Generalstreik in Belgien geplant

Lena Goeth

Generalstreik in Belgien geplant

Obwohl Gewerkschaften eine stärkere Tradition haben als in Österreich, wurde auch dort Corona als Vorwand genommen, keine Arbeitskämpfe zu führen. Nun aber hat die Gewerkschaft zu einem Generalstreik am 9.11. aufgerufen. Während in der österreichischen Herbstlohnrunde nur die Metaller-Forderungen die (offizielle) Inflation abdecken, ist die automatische Inflationsanpassung in Belgien erkämpft und mittlerweile gesetzlich geregelt. 

Zuletzt kam es 2014 in Belgien zu einem Generalstreik: Im Dezember hatten in den Provinzen Streiks begonnen, die sich bald aufs ganze Land ausweiteten. Weihnachten und die Terroranschläge um “Charlie Hebdo” wurden als Vorwand genutzt, die Streiks nicht fortzusetzen. Noch heute fühlen sich viele der Arbeiter*innen betrogen, was die Gewerkschaften in Kombination mit der derzeitigen Situation unter Zugzwang bringt. 

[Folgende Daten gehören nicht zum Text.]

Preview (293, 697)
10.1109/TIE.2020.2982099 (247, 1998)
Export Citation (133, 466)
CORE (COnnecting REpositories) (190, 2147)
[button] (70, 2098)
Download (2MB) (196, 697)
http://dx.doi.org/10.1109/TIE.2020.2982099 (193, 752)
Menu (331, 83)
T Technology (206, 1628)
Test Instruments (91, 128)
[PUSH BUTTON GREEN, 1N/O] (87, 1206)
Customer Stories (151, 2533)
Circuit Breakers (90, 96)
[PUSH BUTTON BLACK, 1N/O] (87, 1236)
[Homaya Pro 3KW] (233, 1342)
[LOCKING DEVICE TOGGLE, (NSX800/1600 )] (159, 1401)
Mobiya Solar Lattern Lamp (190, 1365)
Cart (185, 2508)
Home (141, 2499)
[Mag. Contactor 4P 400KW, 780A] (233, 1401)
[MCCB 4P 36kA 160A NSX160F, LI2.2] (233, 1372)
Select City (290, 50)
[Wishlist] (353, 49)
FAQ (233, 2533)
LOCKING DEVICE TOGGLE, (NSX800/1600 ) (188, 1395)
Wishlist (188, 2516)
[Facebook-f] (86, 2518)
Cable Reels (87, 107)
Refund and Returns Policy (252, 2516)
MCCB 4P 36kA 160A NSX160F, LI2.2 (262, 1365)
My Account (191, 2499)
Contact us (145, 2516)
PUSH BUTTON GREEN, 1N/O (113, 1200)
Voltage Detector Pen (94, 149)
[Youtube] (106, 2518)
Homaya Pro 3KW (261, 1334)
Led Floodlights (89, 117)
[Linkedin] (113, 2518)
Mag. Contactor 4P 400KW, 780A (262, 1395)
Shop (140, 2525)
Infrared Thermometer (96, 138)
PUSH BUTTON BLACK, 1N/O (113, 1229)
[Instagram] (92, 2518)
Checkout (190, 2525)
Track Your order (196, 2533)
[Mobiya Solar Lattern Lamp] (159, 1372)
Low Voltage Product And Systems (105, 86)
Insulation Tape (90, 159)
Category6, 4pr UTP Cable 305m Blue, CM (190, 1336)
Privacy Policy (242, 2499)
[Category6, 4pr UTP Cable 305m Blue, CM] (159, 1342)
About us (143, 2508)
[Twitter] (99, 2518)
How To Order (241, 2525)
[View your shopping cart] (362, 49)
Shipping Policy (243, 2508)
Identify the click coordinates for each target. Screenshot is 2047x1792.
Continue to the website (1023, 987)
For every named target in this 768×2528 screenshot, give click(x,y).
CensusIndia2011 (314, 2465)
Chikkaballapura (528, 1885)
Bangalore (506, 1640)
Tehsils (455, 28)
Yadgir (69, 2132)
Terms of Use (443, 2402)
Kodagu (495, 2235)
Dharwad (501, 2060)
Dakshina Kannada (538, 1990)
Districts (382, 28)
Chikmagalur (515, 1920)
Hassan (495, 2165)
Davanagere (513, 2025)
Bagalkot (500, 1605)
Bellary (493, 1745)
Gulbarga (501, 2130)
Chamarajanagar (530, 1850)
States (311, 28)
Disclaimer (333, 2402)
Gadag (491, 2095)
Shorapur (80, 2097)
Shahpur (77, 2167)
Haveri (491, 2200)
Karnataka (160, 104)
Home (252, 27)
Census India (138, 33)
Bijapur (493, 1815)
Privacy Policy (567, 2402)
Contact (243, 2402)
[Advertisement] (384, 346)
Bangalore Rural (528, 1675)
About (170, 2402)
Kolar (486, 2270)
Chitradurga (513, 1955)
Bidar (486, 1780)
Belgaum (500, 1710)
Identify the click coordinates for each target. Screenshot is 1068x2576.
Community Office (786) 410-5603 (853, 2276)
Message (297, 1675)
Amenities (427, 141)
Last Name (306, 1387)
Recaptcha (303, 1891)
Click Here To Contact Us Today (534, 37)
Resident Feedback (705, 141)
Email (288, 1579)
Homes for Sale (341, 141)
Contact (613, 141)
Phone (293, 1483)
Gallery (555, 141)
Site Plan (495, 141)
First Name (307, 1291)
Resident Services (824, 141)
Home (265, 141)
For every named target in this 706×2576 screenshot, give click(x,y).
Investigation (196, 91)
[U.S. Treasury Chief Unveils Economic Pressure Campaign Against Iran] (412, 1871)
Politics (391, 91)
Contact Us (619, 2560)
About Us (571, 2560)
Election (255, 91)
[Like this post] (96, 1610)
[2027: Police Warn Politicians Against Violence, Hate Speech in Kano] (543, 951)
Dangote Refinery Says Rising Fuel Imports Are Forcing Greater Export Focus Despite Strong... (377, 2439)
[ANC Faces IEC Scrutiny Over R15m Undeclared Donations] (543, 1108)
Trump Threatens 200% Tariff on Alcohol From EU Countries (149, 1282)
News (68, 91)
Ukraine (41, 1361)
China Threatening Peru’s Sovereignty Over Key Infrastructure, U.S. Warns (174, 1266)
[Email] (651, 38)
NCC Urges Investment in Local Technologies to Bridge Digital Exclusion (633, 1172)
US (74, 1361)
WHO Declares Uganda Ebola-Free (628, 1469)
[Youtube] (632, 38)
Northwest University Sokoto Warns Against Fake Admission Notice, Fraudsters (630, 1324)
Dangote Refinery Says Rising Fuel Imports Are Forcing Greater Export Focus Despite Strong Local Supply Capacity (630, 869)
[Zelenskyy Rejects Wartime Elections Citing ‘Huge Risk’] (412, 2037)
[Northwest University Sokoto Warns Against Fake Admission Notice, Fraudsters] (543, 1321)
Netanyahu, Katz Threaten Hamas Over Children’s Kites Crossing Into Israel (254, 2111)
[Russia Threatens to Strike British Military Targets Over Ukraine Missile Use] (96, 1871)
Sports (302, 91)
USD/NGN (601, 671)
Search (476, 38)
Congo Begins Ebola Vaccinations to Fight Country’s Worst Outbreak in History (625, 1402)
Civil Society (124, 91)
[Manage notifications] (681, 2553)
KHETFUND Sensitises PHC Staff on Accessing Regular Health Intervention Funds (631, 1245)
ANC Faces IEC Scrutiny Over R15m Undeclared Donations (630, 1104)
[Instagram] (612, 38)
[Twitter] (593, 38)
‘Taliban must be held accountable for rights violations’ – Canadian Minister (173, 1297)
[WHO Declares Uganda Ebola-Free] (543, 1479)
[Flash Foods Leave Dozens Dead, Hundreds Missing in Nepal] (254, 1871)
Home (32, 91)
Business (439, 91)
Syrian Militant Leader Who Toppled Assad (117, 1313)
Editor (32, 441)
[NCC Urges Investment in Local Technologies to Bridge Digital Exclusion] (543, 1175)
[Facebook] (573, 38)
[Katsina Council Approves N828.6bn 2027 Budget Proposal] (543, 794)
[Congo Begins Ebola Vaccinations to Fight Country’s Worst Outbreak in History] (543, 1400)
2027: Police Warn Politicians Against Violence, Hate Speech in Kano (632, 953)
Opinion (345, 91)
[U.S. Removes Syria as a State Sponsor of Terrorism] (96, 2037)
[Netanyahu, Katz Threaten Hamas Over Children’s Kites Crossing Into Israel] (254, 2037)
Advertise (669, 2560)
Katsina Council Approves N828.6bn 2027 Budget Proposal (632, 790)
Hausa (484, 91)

2022 - 2 Jahre Pandemie und ein Krieg, in beiden wird zum nationalen Schulterschluss aufgerufen. Dass dieser Kürzungen für die Beschäftigten zur Folge hatte, wurde spätestens dann klar, als die Profite der Konzerne stiegen und die Löhne gerade mal an den offiziellen Inflationsindex angepasst wurden.

Mit dem Generalstreik soll auch die Abschaffung des Gesetzes von 1996 erkämpft werden. Dieses besagt, dass die Forderung der Lohnerhöhung (nicht Indexanpassung!!) nie höher als die durchschnittliche Lohnerhöhung der Nachbarländer sein darf, was kaum Spielraum lässt. Die Beschäftigten selbst wollen und brauchen aber mehr.

 

“Wir brauchen einen Eskalationsplan”

Interview mit Wouter, 38 einem Betriebsrat im Genter Sozialbereich und Aktivist der belgischen Sektion der ISA.

Wouter, wie kann die Gewerkschaft so viele Menschen in den Streik führen?

In Belgien sind 55% der Bevölkerung gewerkschaftlich organisiert, da Gewerkschaften unter anderem als Sozialservice fungieren. In den letzten 150 Jahren hat sich eine Streiktradition entwickelt. Momentan mobilisieren wir von der LSP/PSL (ISA in Belgien) mit der “Operation Wahrheit", um zu zeigen, wie viel Gewinn die Konzerne die letzten Jahre gemacht haben. Letztendlich ist das Thema selbst und die Einstellung der Betriebsräte ausschlaggebend. 

Die automatische Inflationsanpassung klingt super. Stimmt die Berechnung?

Die Anpassung stimmt zwar, jedoch sind einzelne Sektoren aus der Berechnung ausgenommen und so sinken die Reallöhne. Z.B. wurden in den 90ern Benzin, Gas, Tabak und Alkohol aus der Berechnung exkludiert. Je nach Sektor wird monatlich, quartalsweise oder jährlich angepasst. All das verzerrt die Berechnung stark. Außerdem sind z.B. Scheinselbstständige von Lieferdiensten etc. ausgenommen. Dafür ist ein Kollektivvertrag nötig.

Was sind die konkreten Forderungen für den Generalstreik?

Unsere Hauptforderung ist die Lohnerhöhung um 2€ pro Stunde statt Einmalzahlungen sowie die Verstaatlichung und die demokratische Kontrolle des Energiesektors. Besonders ist, dass wir keine prozentuale Lohnerhöhung fordern, um kleine Löhne zu bevorzugen. Natürlich sind wir auch für die Abschaffung des Gesetzes von ‘96.

Wie wird der Streik organisiert und wie kann der Kampf gewonnen werden?

Im Juni fand eine Demonstration mit 80.000 Menschen gegen das Gesetz von ‘96 statt. Die sozialistische Gewerkschaft hat die Stimmung aufgegriffen und Aktionen im September angekündigt. Am 21.9. konnten über 10.000 aktive Gewerkschafter*innen mobilisiert werden, um demonstrierend zur Vertretung der Wirtschaft zu gehen. Die Forderung von LSP/PSL nach Verstaatlichung des Energiesektors ist auf offene Ohren gestoßen. Jedoch fehlt es an einem Eskalationsplan. Wir schlagen Betriebsrät*innen vor, Treffen zur “Operation Wahrheit” zu organisieren und Eskalationsmöglichkeiten zu diskutieren, um so Druck von unten aufzubauen.